── Data ──

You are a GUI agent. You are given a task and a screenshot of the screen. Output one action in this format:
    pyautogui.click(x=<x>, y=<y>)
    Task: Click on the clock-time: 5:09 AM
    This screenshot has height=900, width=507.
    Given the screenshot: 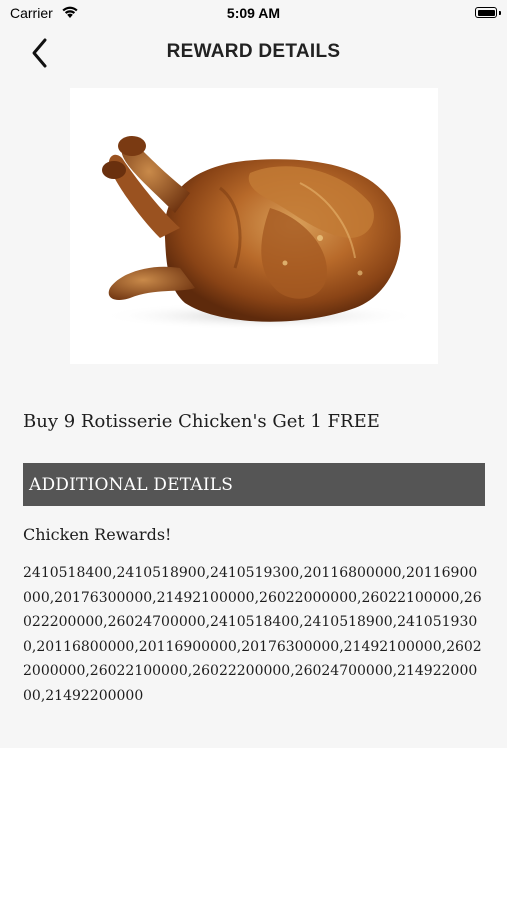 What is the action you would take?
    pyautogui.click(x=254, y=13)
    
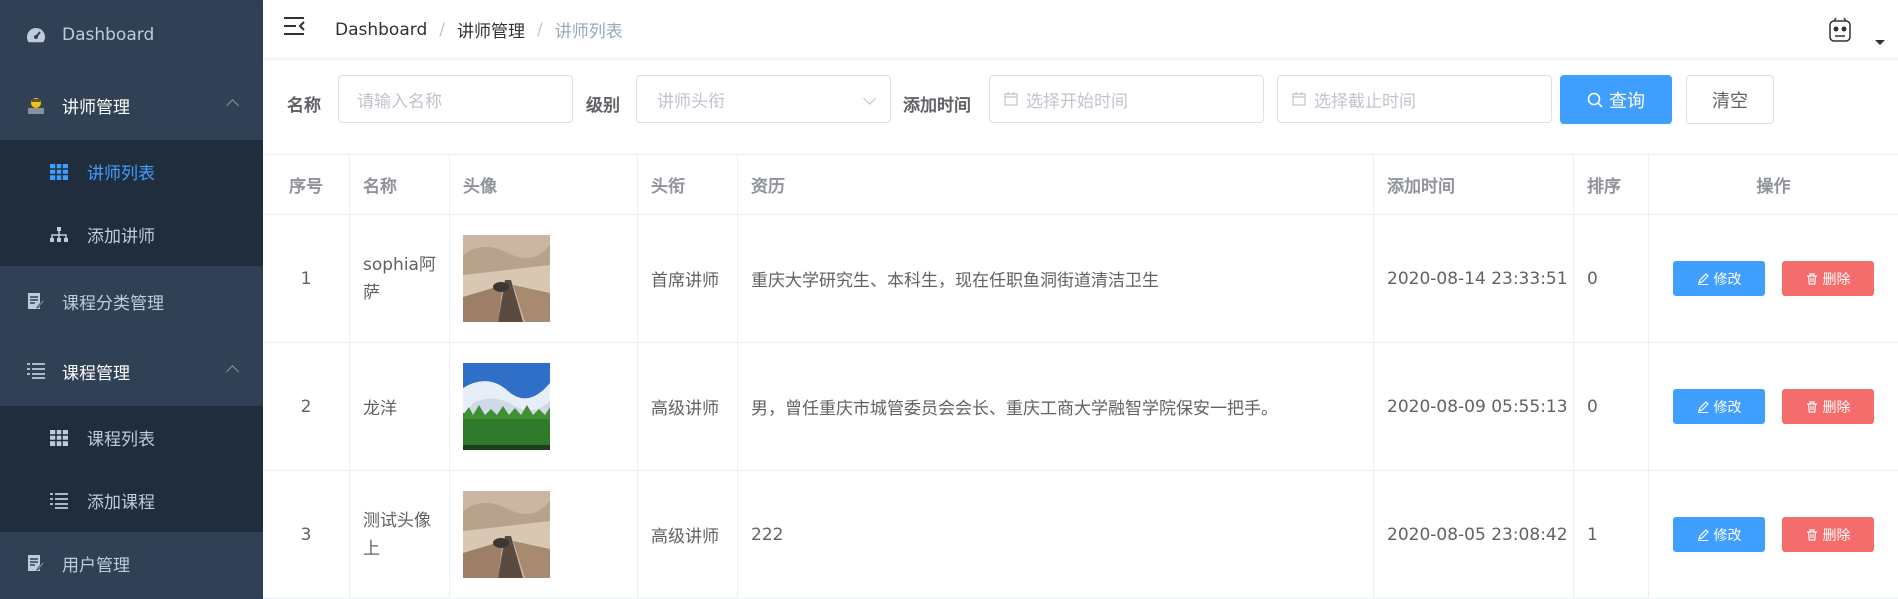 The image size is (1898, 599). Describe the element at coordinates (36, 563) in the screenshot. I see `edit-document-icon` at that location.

───

__What the task asks__
Rewrite the lines of the data starting at the beginning and ending with the line that contains "This screenshot has", changing "screenshot" to "screen capture" and leaving everything else the same.

__Answer space__
You are a GUI agent. You are given a task and a screen capture of the screen. Output one action in this format:
    pyautogui.click(x=<x>, y=<y>)
    Task: Click on the clock-time: 5:09 AM
    This screen capture has height=900, width=507.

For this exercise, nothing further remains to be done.